BlackRock Would Be Higher Changing Its Neutral Stance to Overweight
The U.S. bank earnings season supports the pace of the broad market's recovery. As an example, The Bank of America (BAC) stock added more than 4% to its value on April 15 after the major American lending institution reported a solid net interest quarterly income in Q1 the first quarter, based on tariff-driven volatility, which occurred due to large asset trading volume at the bank's global unit. Meanwhile, shares of Citigroup (C) rose as much as 2.88% during the first two hours of the regular session on the same day, also on higher-than-feared Q1 results. Citigroup CEOs cited volatility-driven upticks in equities trading revenue as well.
At the same time, Citi’s strategists led by Chris Montagu warned about possible losses in the further S&P 500 dynamics, as recent equity flows were "led by short covering" and still could be limited by the lack of evidence of fresh long positioning. A 90-day pause on Trump's "reciprocal" tariffs has made a strong rebound in many stock names, but many large funds are lowering their re-estimates for the S&P 500 to the range of 5,500 to 5,900 for this year's outlook, from 6,500 to 6,800 before, based on elvated uncertainty. "The only certainty is that market participants will be forced to endure a period of extended market uncertainty," Citi strategists noted during a conference call.
Meanwhile, the BlackRock (BLK) reputable and very big Investment Institute with nearly $140 billion of market caps has recovered from April's low around $775 to $900 already and said it took a "modestly more bullish" stance on U.S. stocks. Blackrock feels the near-term risk of a "financial accident" has eased after the decision to halt hefty tariffs on most countries except China. The "underlying" economy and corporate earnings are still solid, supported by mega forces such as AI, while most U.S. stocks are overweight, according to BlackRock's report this Monday. This represented a change in view compared to BlackRock's disclosed recommendations only a week ago, where they recognized U.S. stocks as "neutral", and now shifting to a more positive "overweight" stance. Some "risk assets" could stay under near-term pressure, they added, until uncertainty clarifies, but then "we would up risk-taking again".
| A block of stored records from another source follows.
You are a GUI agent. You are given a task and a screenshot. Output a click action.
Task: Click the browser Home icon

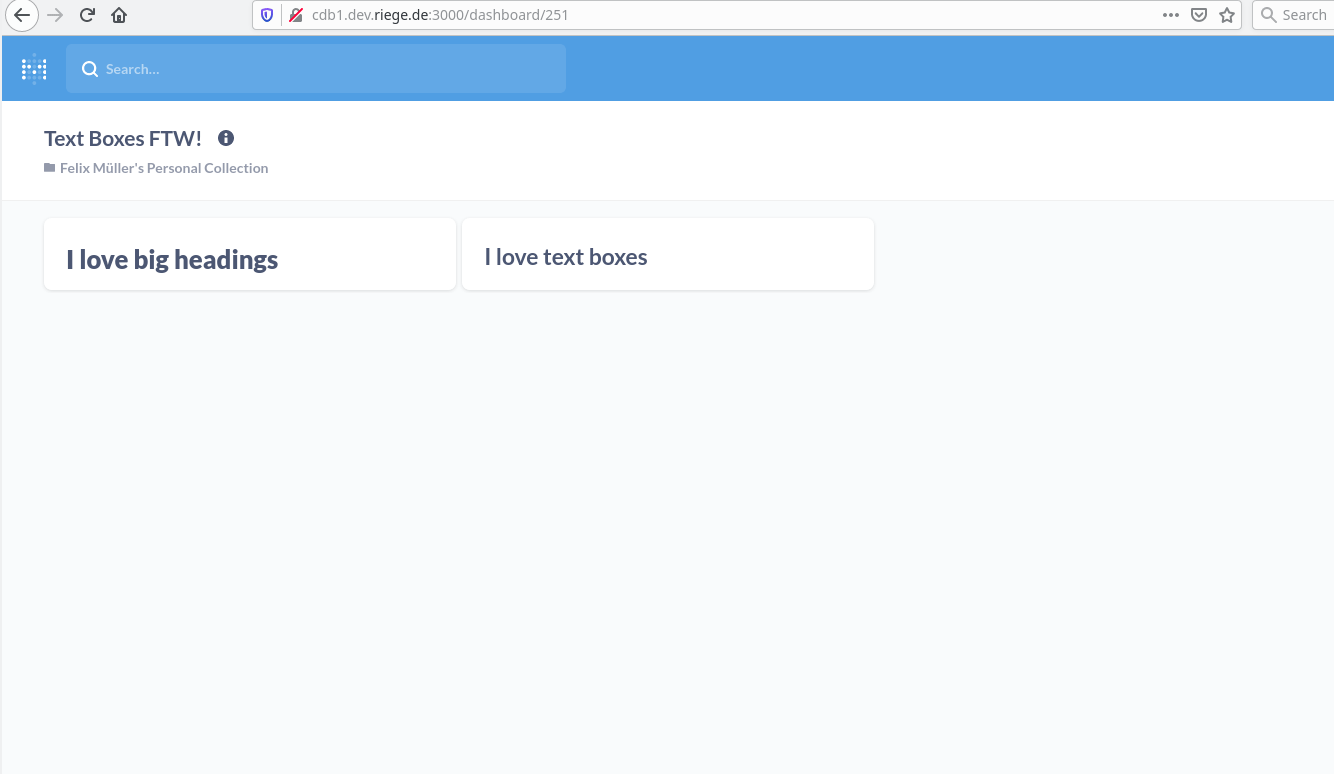[x=119, y=15]
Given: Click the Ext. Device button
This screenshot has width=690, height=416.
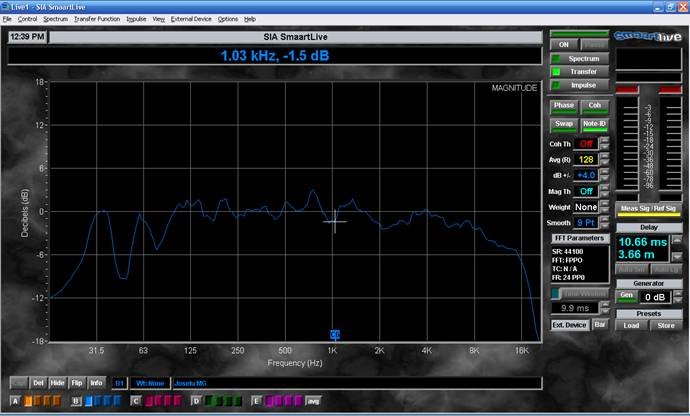Looking at the screenshot, I should [570, 324].
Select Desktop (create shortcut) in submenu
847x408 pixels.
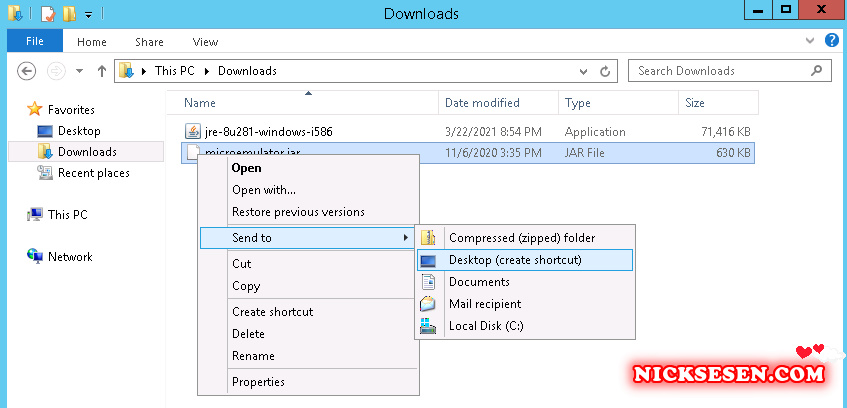pyautogui.click(x=515, y=260)
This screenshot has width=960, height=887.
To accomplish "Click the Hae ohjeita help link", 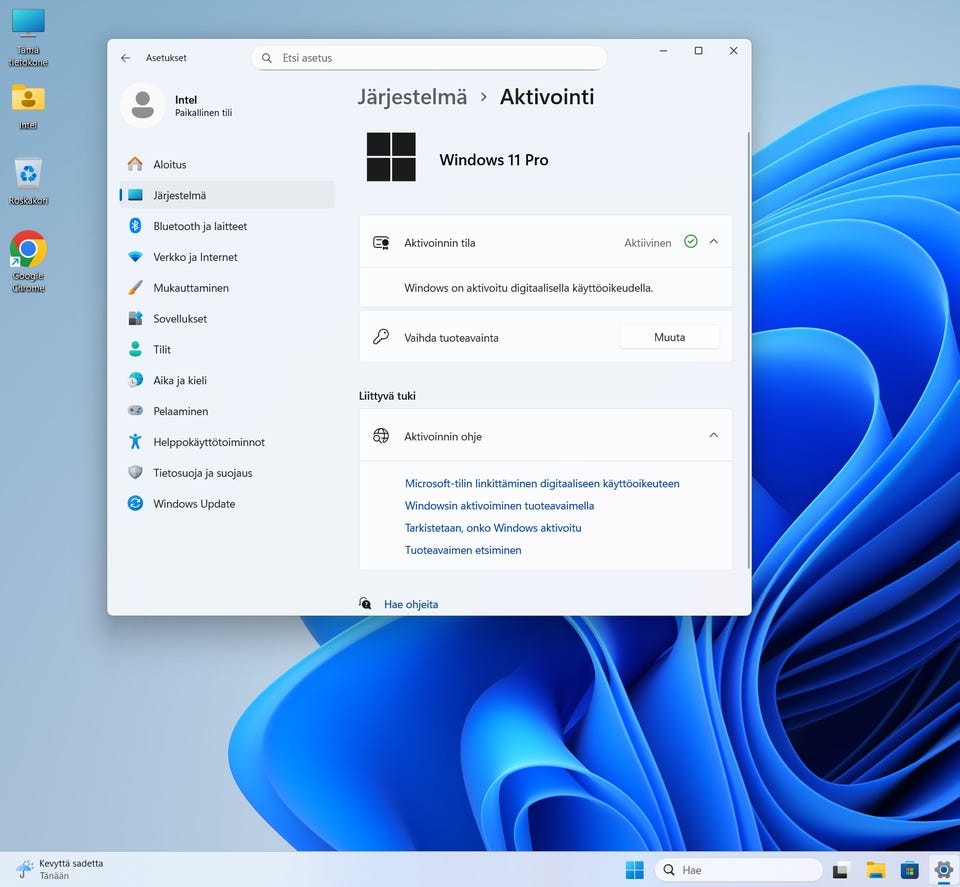I will tap(411, 604).
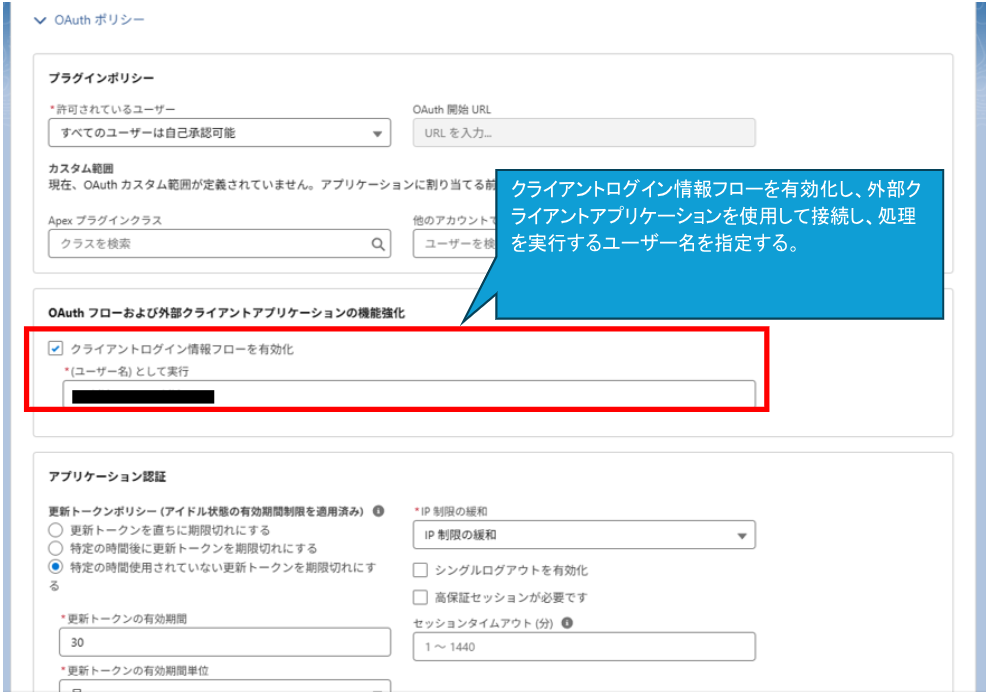Select 特定の時間使用されていない更新トークン radio option

tap(55, 567)
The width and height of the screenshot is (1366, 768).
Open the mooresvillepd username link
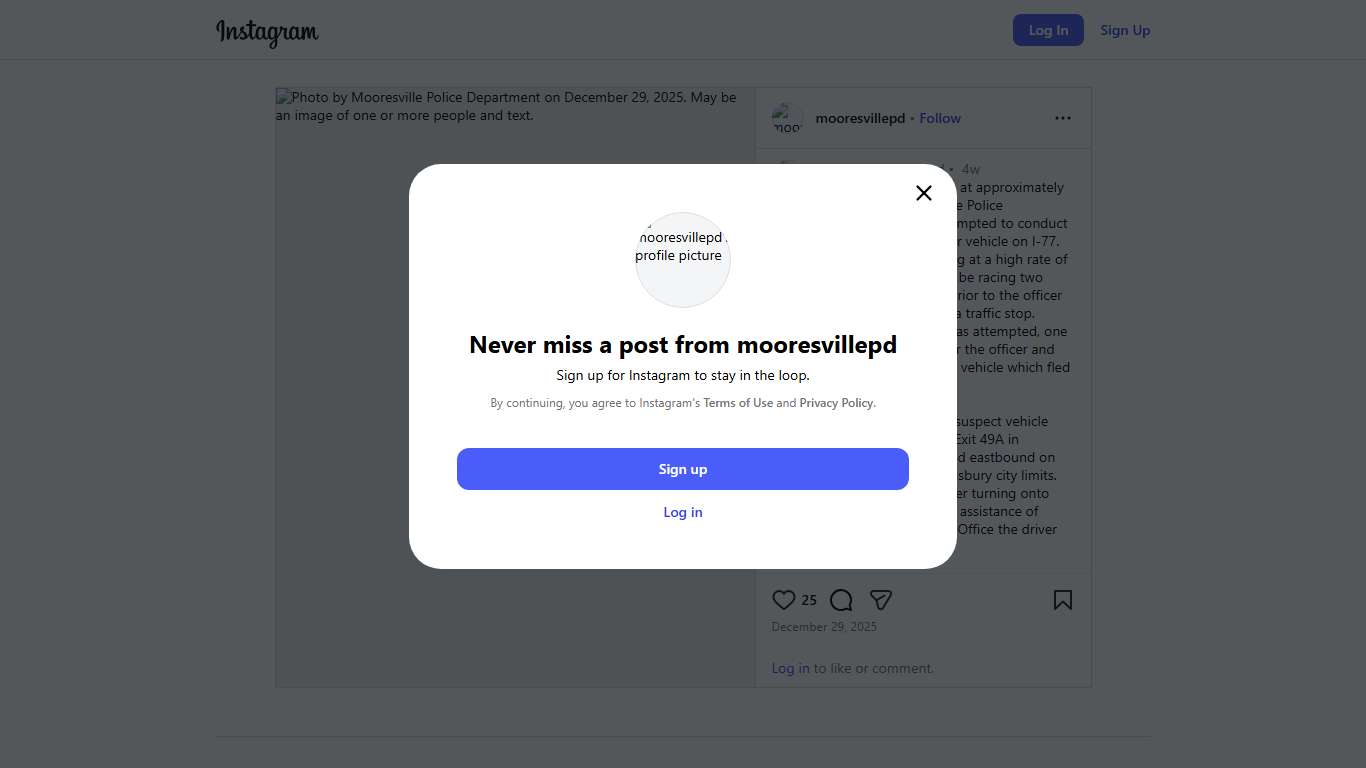click(x=860, y=118)
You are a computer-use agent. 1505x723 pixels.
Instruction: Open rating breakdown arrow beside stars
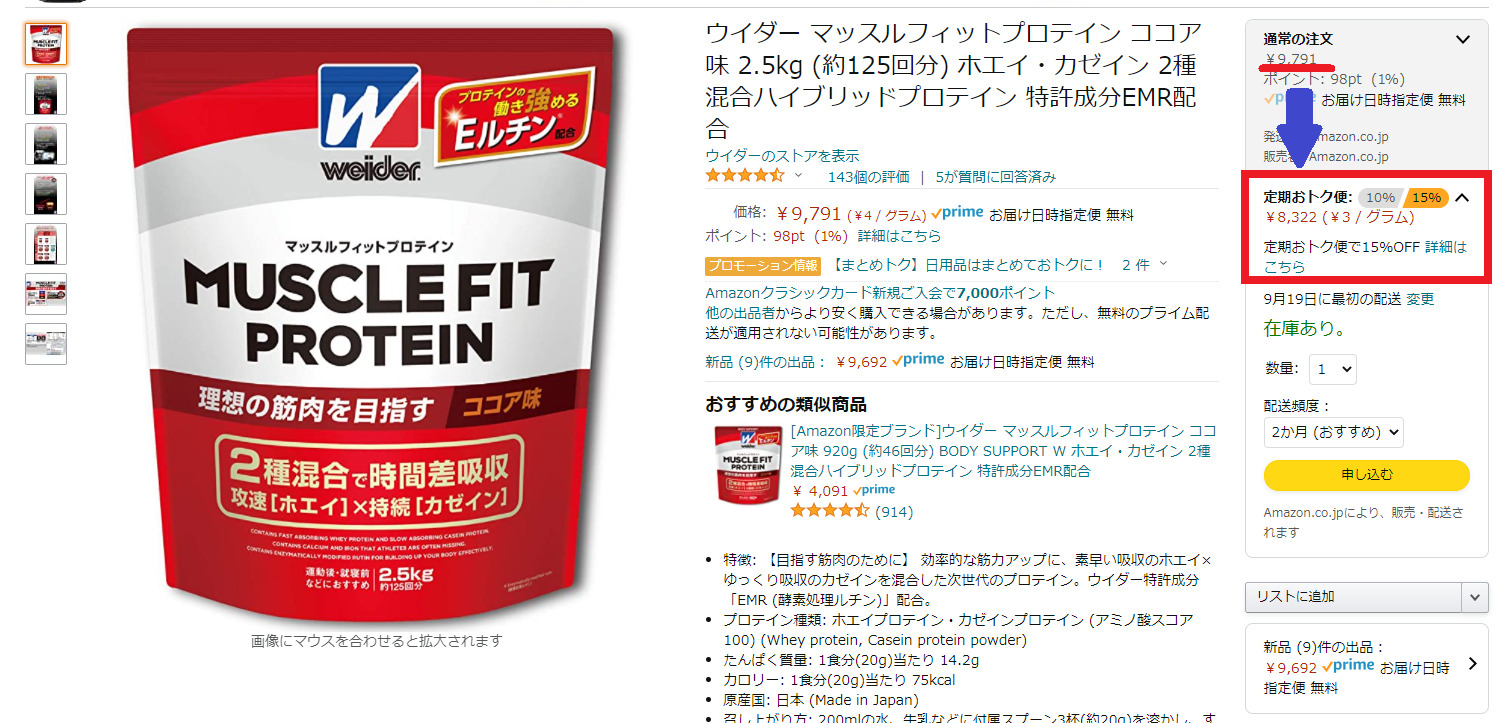point(798,176)
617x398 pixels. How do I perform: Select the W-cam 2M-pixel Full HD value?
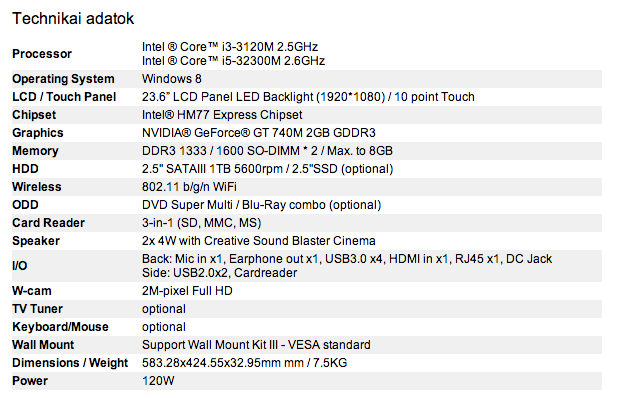point(187,291)
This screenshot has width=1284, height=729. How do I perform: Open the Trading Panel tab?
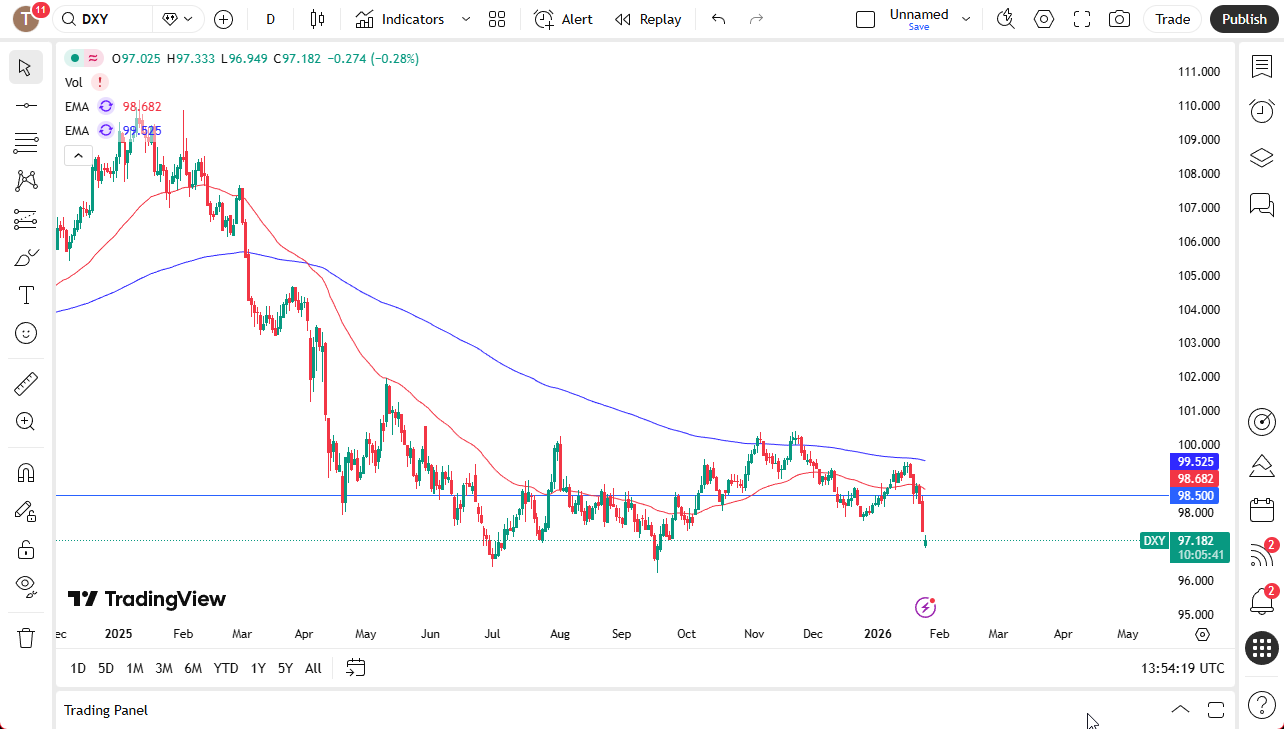105,710
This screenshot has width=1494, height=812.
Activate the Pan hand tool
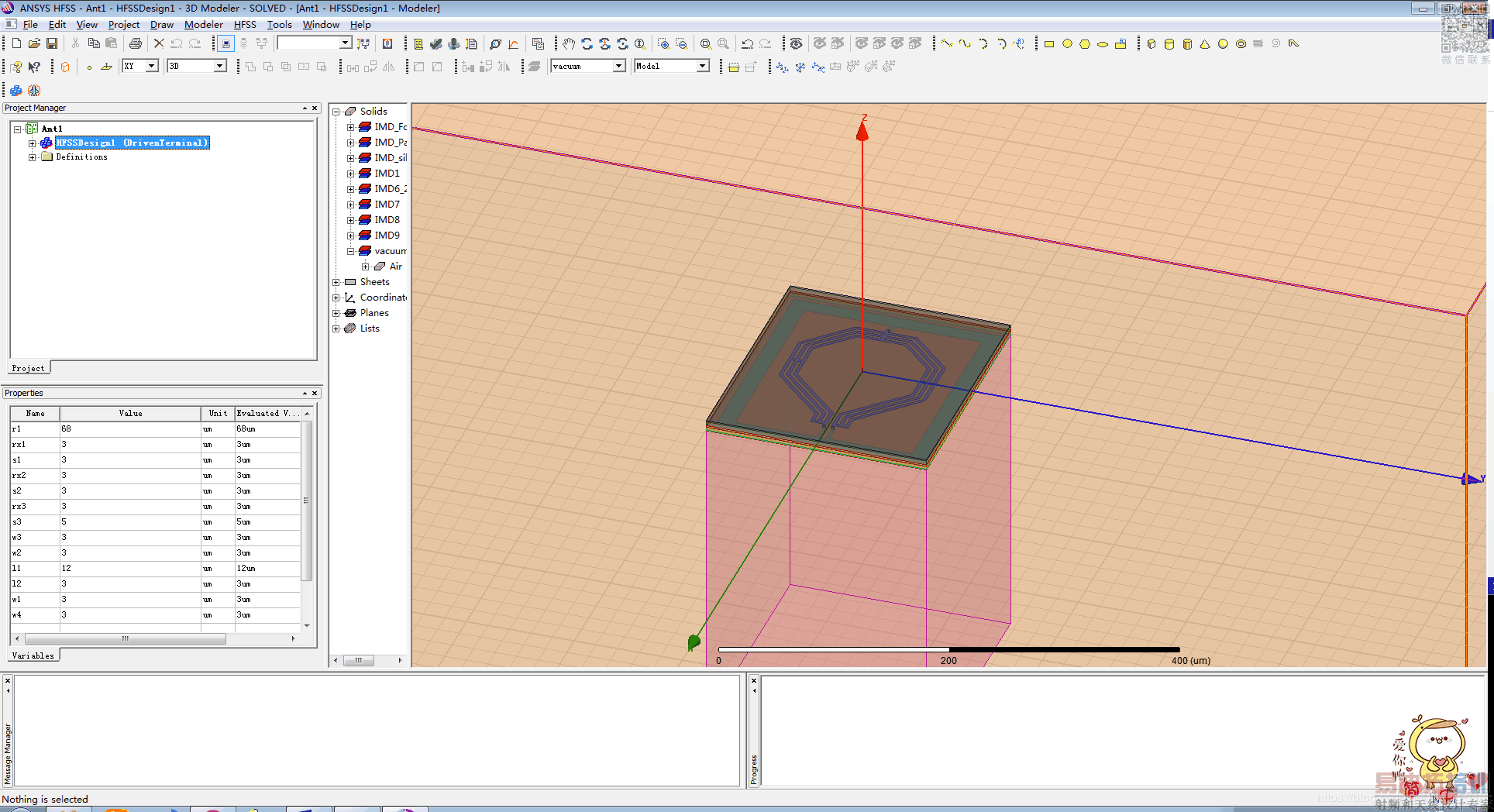point(569,44)
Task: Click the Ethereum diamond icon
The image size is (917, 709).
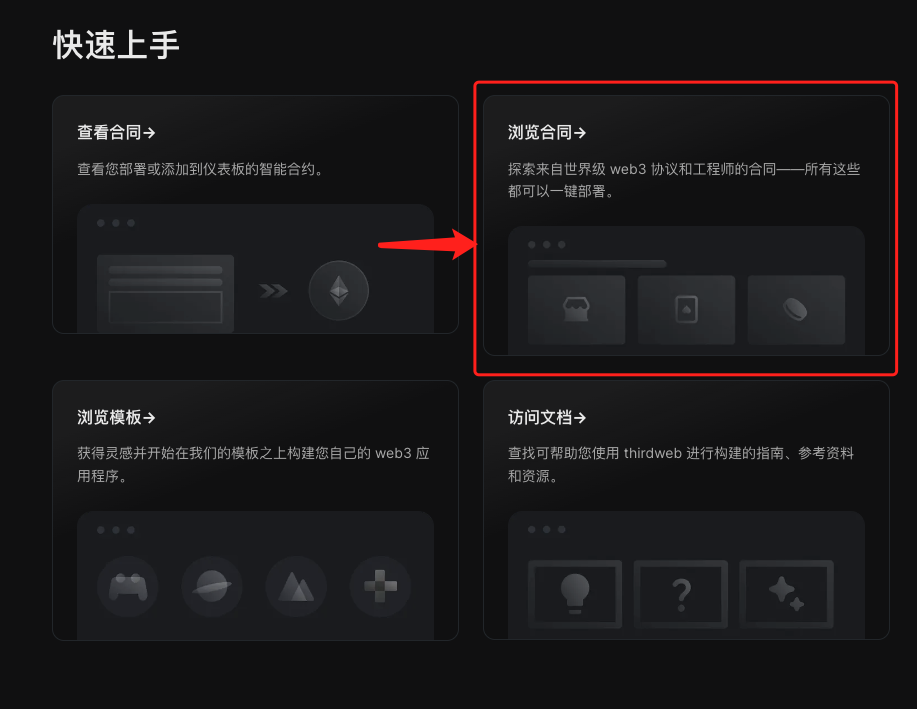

As we mostly agree with their assessments, considering them the most adequate of those published in the last couple of weeks, and Blackrock's total assets under management just hit a record of $11.58 trillion in the first quarter of 2025, we may expect a gradual ascent of BlackRock shares to $1000 per unit in the coming months.
What is remarkable is that Cathie Wood, the founder and CEO of ARK Invest, which raised speedily exactly on most volatile stages of crypto and other market moves in previous years, also said she sees potential benefits from Trump's tariff policy that may not be immediately apparent. The situation could provide the White House and even the Federal Reserve to be more flexible in stimulating the economy, giving stronger signals for tax cuts, deregulation, and lower interest rates. These same considerations are driving us to dream big, concerning the S&P 500 index to touch levels well above 6,000 in the second half of this year.